ABOUT THIS EXERCISE: Please output the records below in full, exactly as given, but without the images.

====== DATA FOR REVIEW

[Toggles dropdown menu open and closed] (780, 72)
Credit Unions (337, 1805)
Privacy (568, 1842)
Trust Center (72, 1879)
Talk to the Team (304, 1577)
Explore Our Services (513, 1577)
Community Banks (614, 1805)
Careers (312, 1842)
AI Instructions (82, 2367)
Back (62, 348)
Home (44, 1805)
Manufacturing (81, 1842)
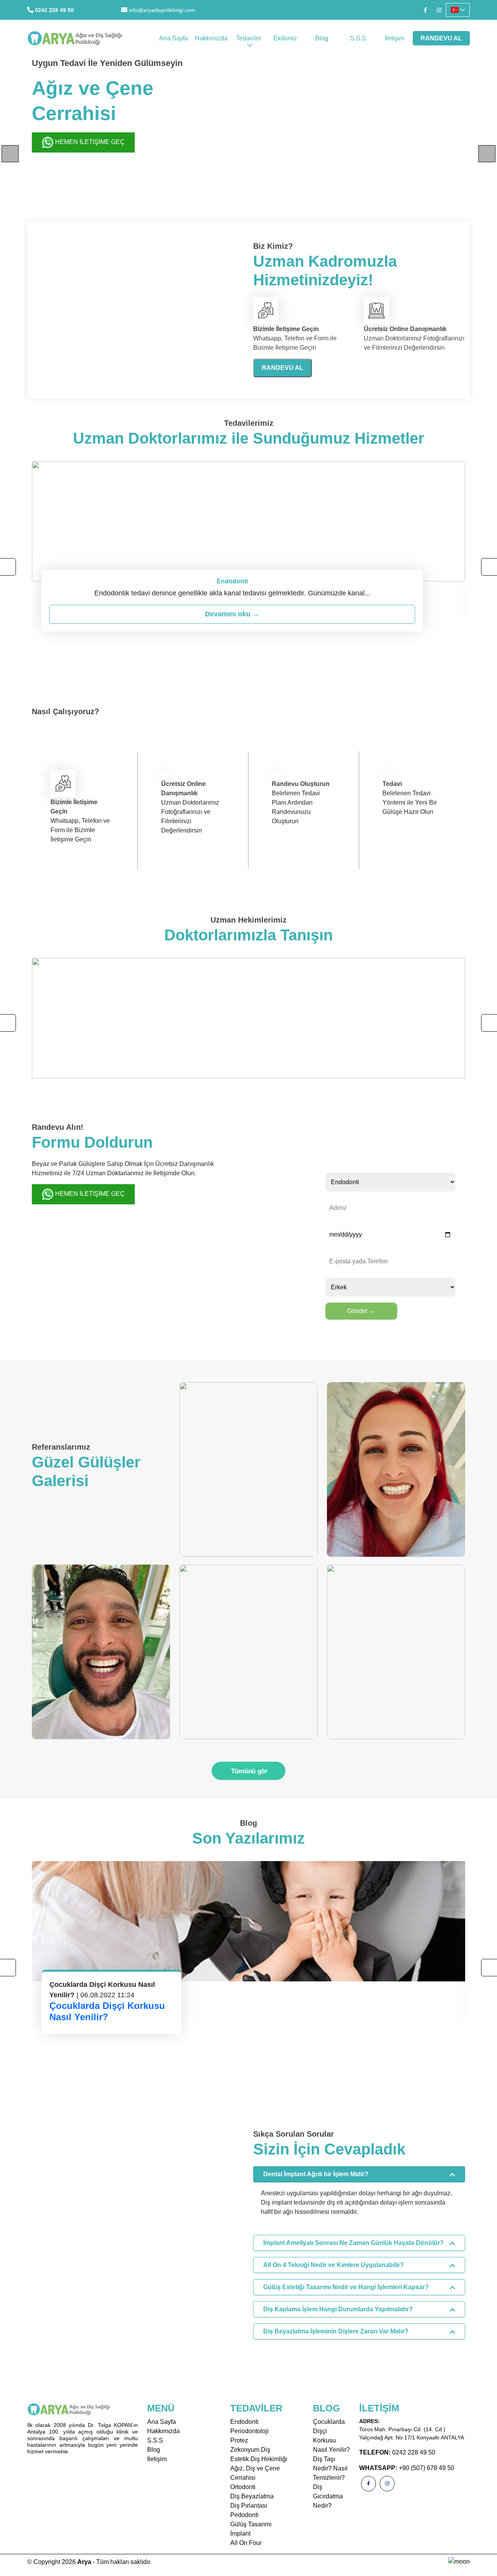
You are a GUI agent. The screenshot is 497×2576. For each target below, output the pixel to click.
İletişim (394, 38)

============

ANSWER AREA:
[Toggles dropdown menu open and closed] (780, 72)
Credit Unions (337, 1805)
Privacy (568, 1842)
Trust Center (72, 1879)
Talk to the Team (304, 1577)
Explore Our Services (513, 1577)
Community Banks (614, 1805)
Careers (312, 1842)
AI Instructions (82, 2367)
Back (62, 348)
Home (44, 1805)
Manufacturing (81, 1842)
You are a GUI agent. The screenshot is 497×2576. For each target below, output the pixel to click.
İletişim (394, 38)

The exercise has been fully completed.